É a derradeira oportunidade num processo negocial que tem vindo a ser feito de ultimatos de parte a parte: o Bloco de Esquerda só aceita viabilizar o Orçamento do Estado para 2021 se o Governo se comprometer politicamente, através de um documento escrito, a resolver as questões que o partido considera fundamentais (com a proibição dos despedimentos e a solução para o Novo Banco à cabeça, mas também o desenho da nova prestação social e mais médicos para o SNS). Caso contrário, o voto está decidido: será contra. E nem a eventual discussão na especialidade mudará esse sentido. Se é para haver acordo tem de ser agora — até ao dia 28 de outubro.

“Se o Governo quiser ainda vai a tempo”, diz ao Observador uma fonte bloquista. A ideia é que o governo retome as negociações e vá ao encontro das pretensões bloquistas dando garantias públicas que depois eventualmente possam ser vertidas sob a forma de lei durante a discussão do OE na especialidade, quando o Orçamento for de novo aberto e sujeito a melhorias. É o Bloco de Esquerda a esticar a corda ao máximo.

No topo das prioridades bloquistas estão dois temas: a proibição dos despedimentos em todas as empresas com lucro e com apoios do Estado, e a proibição de novas injeções de capital no Novo Banco através do Fundo de Resolução (sem que antes seja feita uma nova auditoria).
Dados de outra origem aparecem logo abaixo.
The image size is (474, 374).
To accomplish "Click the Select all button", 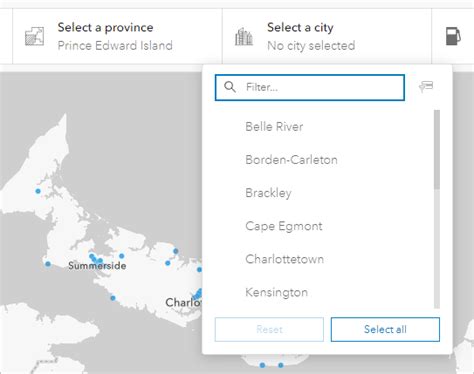I will (x=385, y=329).
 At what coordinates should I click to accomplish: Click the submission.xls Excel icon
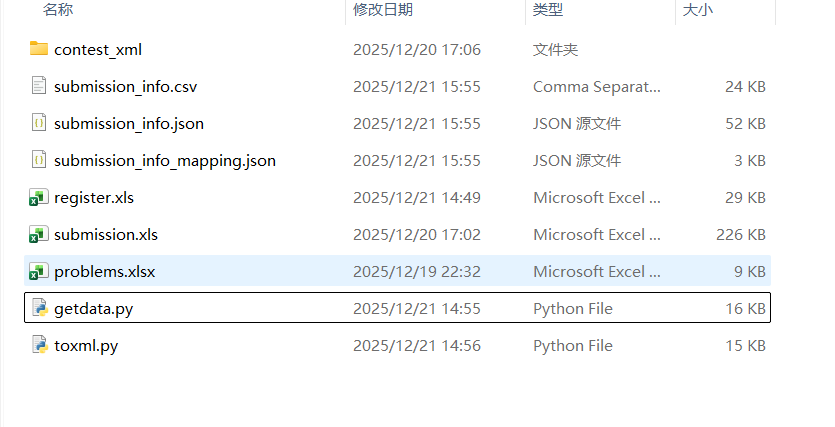pyautogui.click(x=39, y=234)
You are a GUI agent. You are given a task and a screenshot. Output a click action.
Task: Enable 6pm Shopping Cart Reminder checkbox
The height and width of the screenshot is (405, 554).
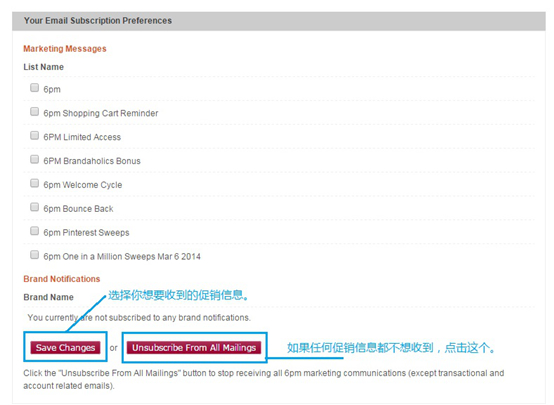click(x=34, y=111)
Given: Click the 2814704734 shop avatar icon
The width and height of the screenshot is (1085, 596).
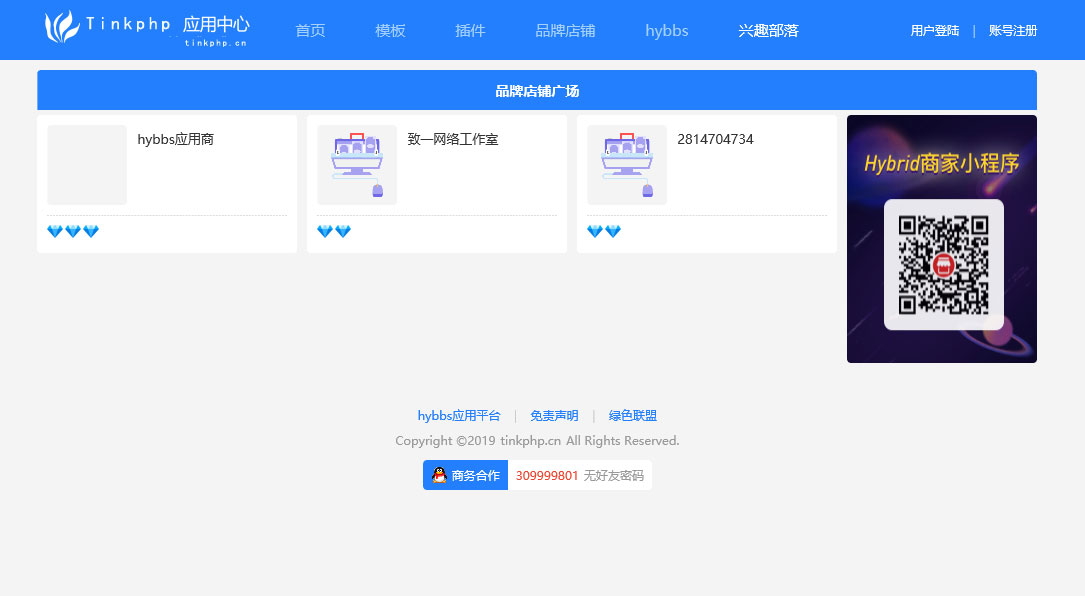Looking at the screenshot, I should click(x=626, y=164).
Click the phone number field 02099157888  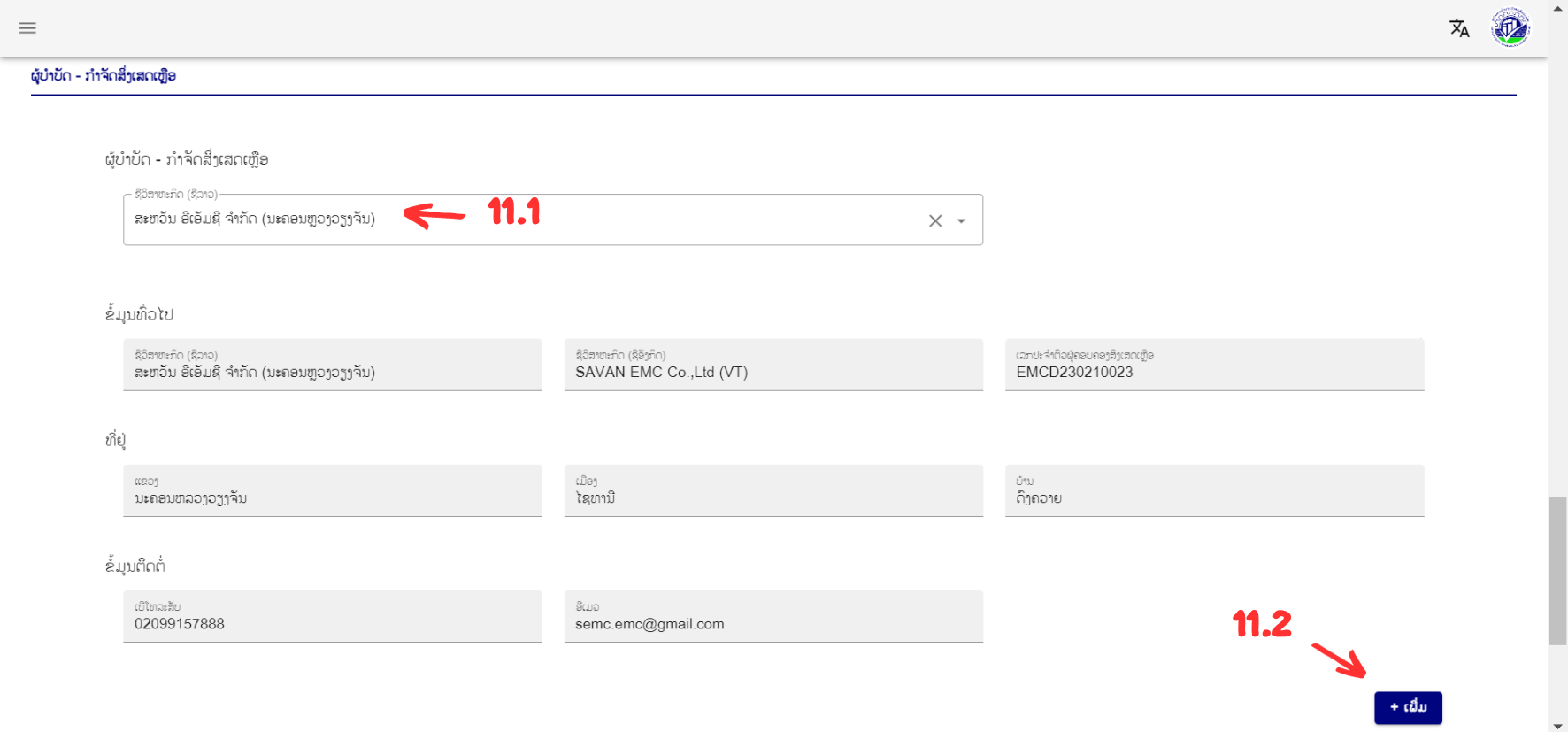coord(332,616)
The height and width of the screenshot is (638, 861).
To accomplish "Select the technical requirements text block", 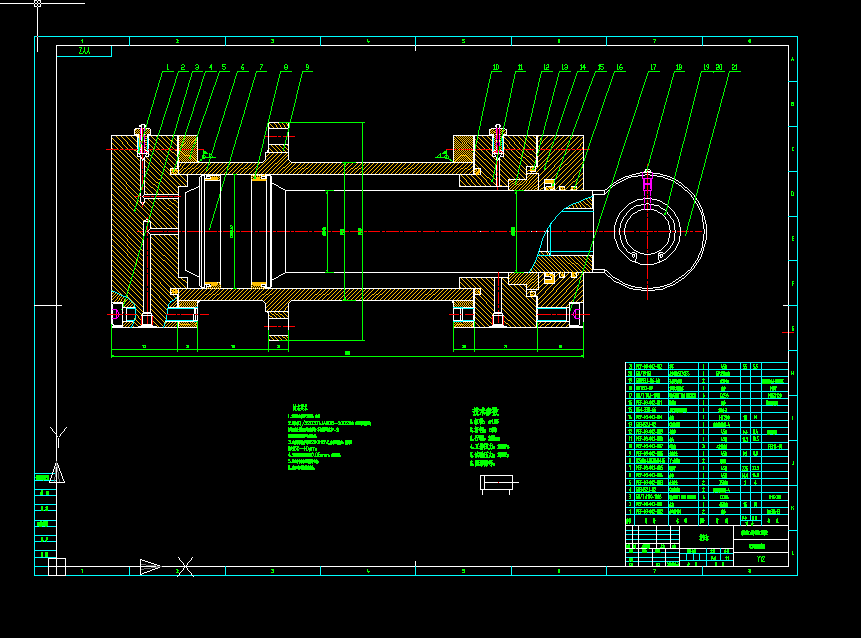I will click(x=329, y=438).
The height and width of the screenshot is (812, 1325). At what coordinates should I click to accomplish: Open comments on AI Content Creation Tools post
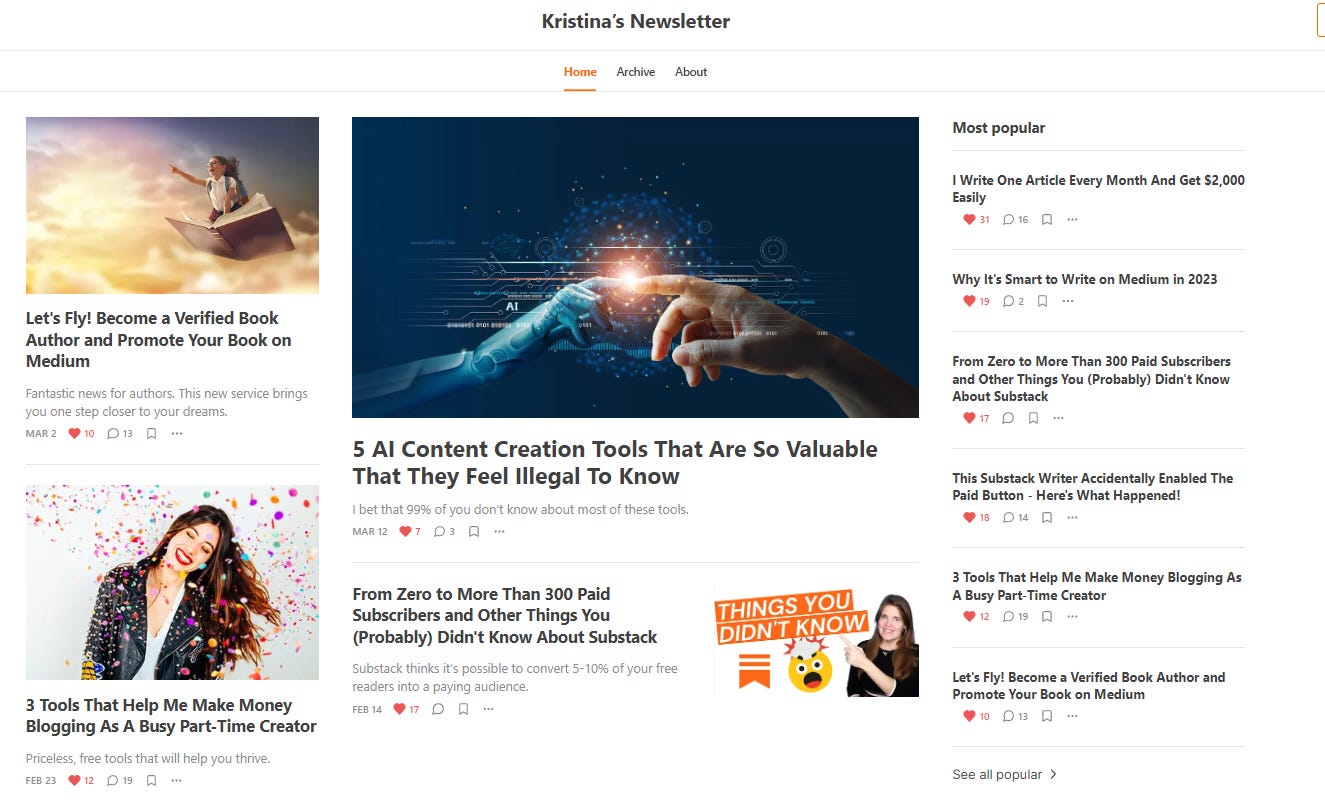tap(444, 532)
O BE sabe que, apesar de não constar nada sobre o Novo Banco no articulado da proposta de Orçamento, é nos mapas orçamentais que vão constar as autorizações de despesa que deverá surgir uma alínea sobre o Fundo de Resolução — se assim for, significa que “os contribuintes é que vão pagar”, porque o Fundo de Resolução funciona como garantia pública. E essa é uma linha vermelha para o BE.

Além desses dois dossiês, que, segundo o BE, o Governo insiste em não dar resposta (o máximo que fez no que toca aos despedimentos foi cortar nos benefícios fiscais das empresas que despeçam e dar uma indemnização “irrisória” a quem é despedido ao fim dos primeiros 120 dias de trabalho), há mais medidas que estão a dificultar um acordo: garantias de contratação na Saúde (mais médicos e com melhores condições), e o desenho da famosa prestação social para quem ficou sem rendimento (ou teve quebra significativa) durante a crise pandémica. O BE quer que essa prestação abranja mais famílias e mais trabalhadores independentes, tendo constatado que, tal como está, a prestação não é mais do que “um apoio extraordinário de 6 meses”, que faz com que alguns trabalhadores até fiquem a receber menos do que estiveram a receber nos últimos meses para fazer face à quebra de atividade.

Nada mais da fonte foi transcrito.